Because the invasive potential of GZMM was validated in vitro, a subcutaneous 4T1 mouse model was established to assess the role of GZMM in tumor invasion and metastases in vivo by surveying the pulmonary metastases. Consistent with the proliferation in vitro, we observed no significant difference in the growth of primary tumor between 4T1-GZMM and control cells starting from the time of tumor cell injection to the end of the experimental period (Figure 5E). In contrast, the mice bearing 4T1-GZMM developed significantly increased numbers of lung tumor metastatic nodules and multiple tumor fusions compared with the control mice bearing 4T1-NC (Figure 5F and Figure 5G), which indicated a larger tumor burden in the lung of mice bearing 4T1-GZMM relative to the control. Moreover, heart and liver metastases were also found in the mice bearing 4T1-GZMM, whereas none were found in the control mice.

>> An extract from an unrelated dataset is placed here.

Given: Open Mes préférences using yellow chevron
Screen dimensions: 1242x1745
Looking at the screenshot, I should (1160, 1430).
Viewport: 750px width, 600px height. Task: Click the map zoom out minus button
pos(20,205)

Because tumor metastasis exhibits a large risk of mortality, we also monitored the survival of tumor-bearing mice. As expected, the survival of mice bearing 4T1-GZMM was notably shorter compared with the control mice (median survival of 37 versus 31 days, as shown in Figure 5H). All of these observations implied the considerable function of GZMM in facilitating cancer cell metastasis in vivo.

This effect was also validated in immune deficiency mice. Similarly, the primary tumor growth in NOD/SCID mice was in accordance with that found in immune competent mice (Figure 5I). Nevertheless, the finding revealed that pulmonary metastases of 4T1-GZMM were approximately twofold higher than those found for 4T1-NC on day 28 after tumor inoculation (Figure 5J). Interestingly, we found decreased pulmonary metastases in both 4T1-NC- and 4T1-GZMM-bearing NOD/SCID mice (9.375±2.434 versus 24±3.94) compared with Balb/c mice (58.4±18.49 versus 140±28.69) (Figure 5F and Figure 5J). The data suggest that the metastasis of 4T1 may be associated with the immune system during cancer progression, and the effect of GZMM may be partially dependent on immune cells in vivo. Taken together, all of these results indicate that the overexpression of GZMM facilitates pulmonary metastases in vivo.

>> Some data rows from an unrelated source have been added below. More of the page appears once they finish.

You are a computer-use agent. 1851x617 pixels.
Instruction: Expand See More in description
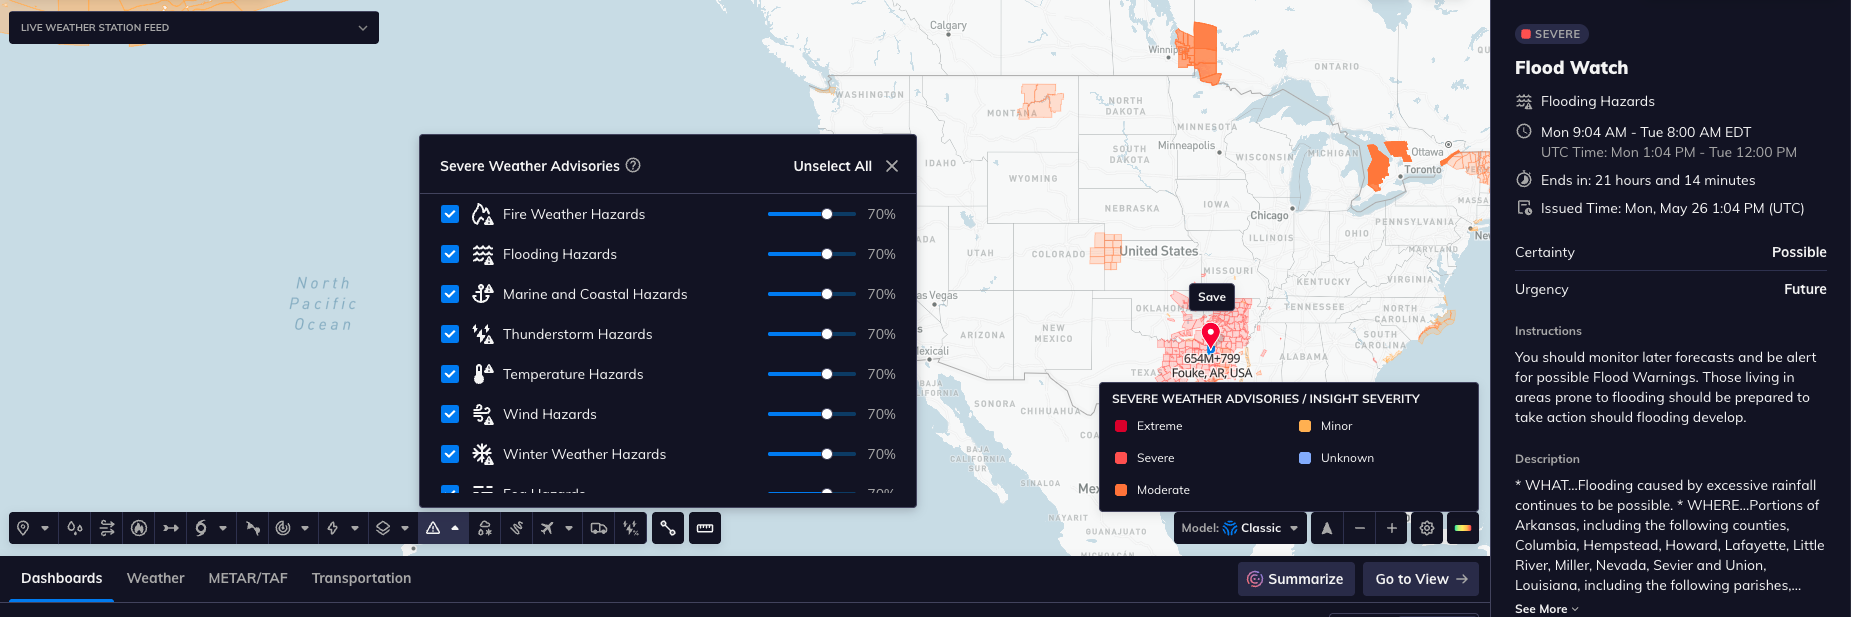point(1546,609)
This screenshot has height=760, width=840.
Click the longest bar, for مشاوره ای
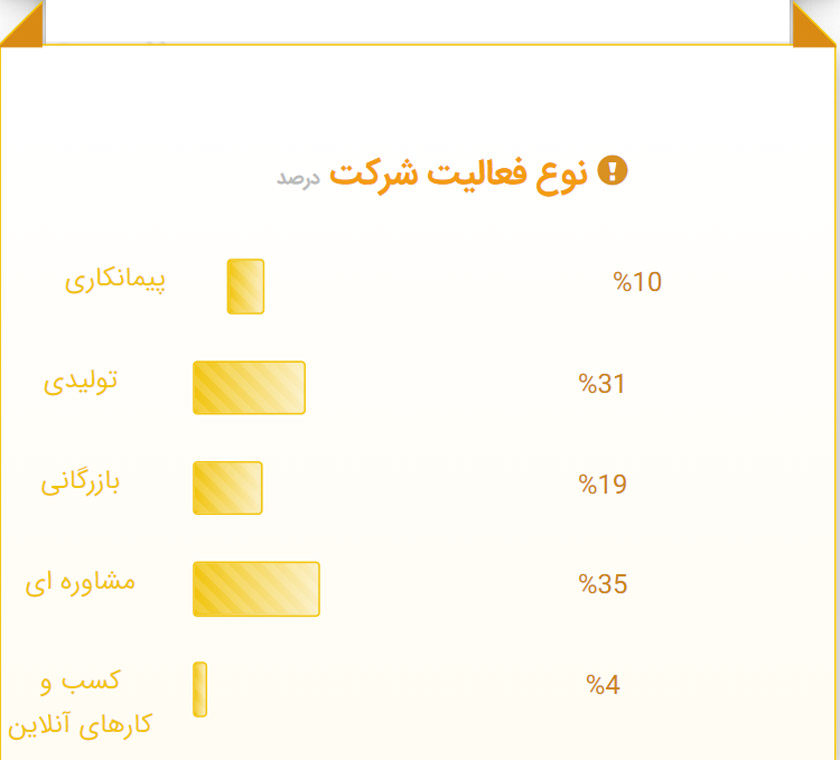click(x=256, y=589)

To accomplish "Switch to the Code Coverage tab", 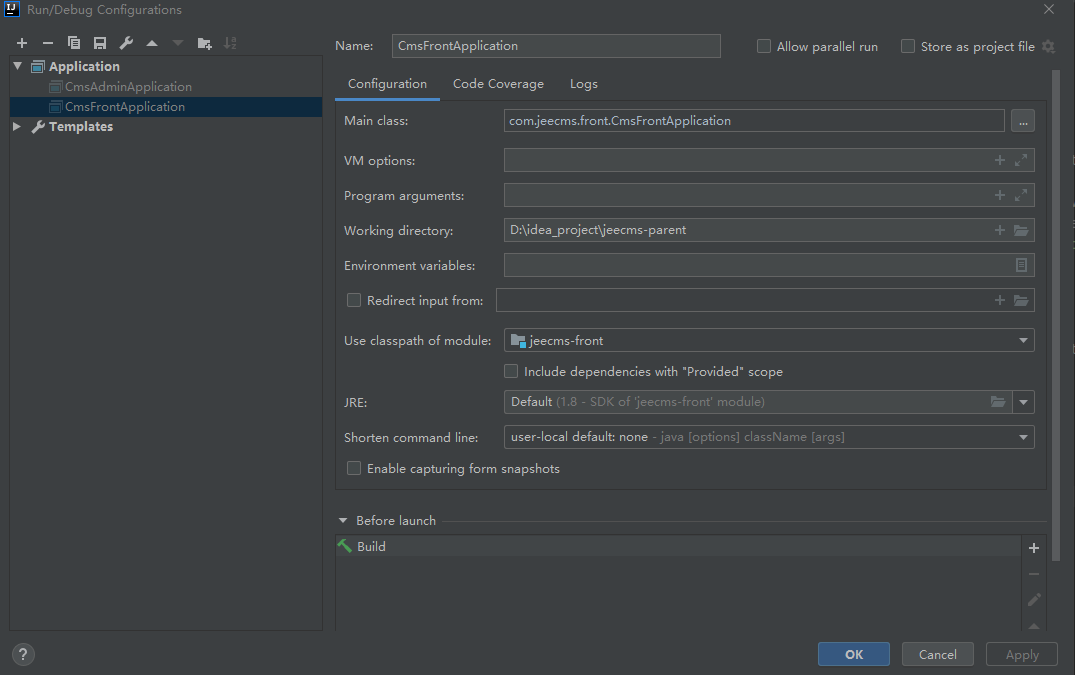I will [x=498, y=84].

Therefore, all of the above-mentioned observations prove that GZMM facilitates tumor growth and metastasis in vivo, which provides a new clue for tumor therapy.

GZMM is associated to the epithelial-mesenchymal transition of cancer cells

In cancer cells, the epithelial-mesenchymal transition (EMT) process confers migratory and invasive capacity, resistance to apoptosis, drug resistance, evasion of host immune surveillance, and tumor stem cell traits [18]. Cells undergoing the EMT may represent tumor cells with metastatic potential. As shown in (Figure 6A and Figure 6B), slow-cycling CT26 treated with 5-FU exhibit more s (N-cad) than the control. In addition, 4T1 displayed less epithelial features (E-cad) and more mesenchymal characteristic (vimentin) after 5-FU treatment. To investigate whether EMT was responsible for the process of GZMM promoting drug resistance, invasion and metastasis, we explored the expression of epithelial and mesenchymal markers in CT26-sh GZMM, 4T1-GZMM and their control cells. The findings show that GZMM upregulation was accompanied by less epithelial features in 4T1, whereas GZMM downregulation occurred concurrently with decreased mesenchymal characteristics in CT26. These observations led to the hypothesis that the expression of GZMM in tumor cells is likely to be correlated with the EMT.

Figure 6. GZMM is associated with the epithelial-mesenchymal transition of cancer cells, and STAT3 signaling pathway activation is involved in GZMM resulting in the EMT.

Figure 6

(A-B) Western blot analyses of epithelial and mesenchymal markers (E-cad, N-cad, and vimentin) in 4T1/CT26 cells and 5-FU-treated counterparts, i.e., 4T1-NC/CT26-NC and 4T1-GZMM/CT26-sh GZMM, are shown. (C) The total AKT, ERK1/2, and STAT3 and the protein phosphorylation level in 4T1-NC, 4T1-GZMM, CT26-NC and CT26-sh GZMM cells were determined by western blot, as displayed in the figure. β-actin was included as the sample loading control.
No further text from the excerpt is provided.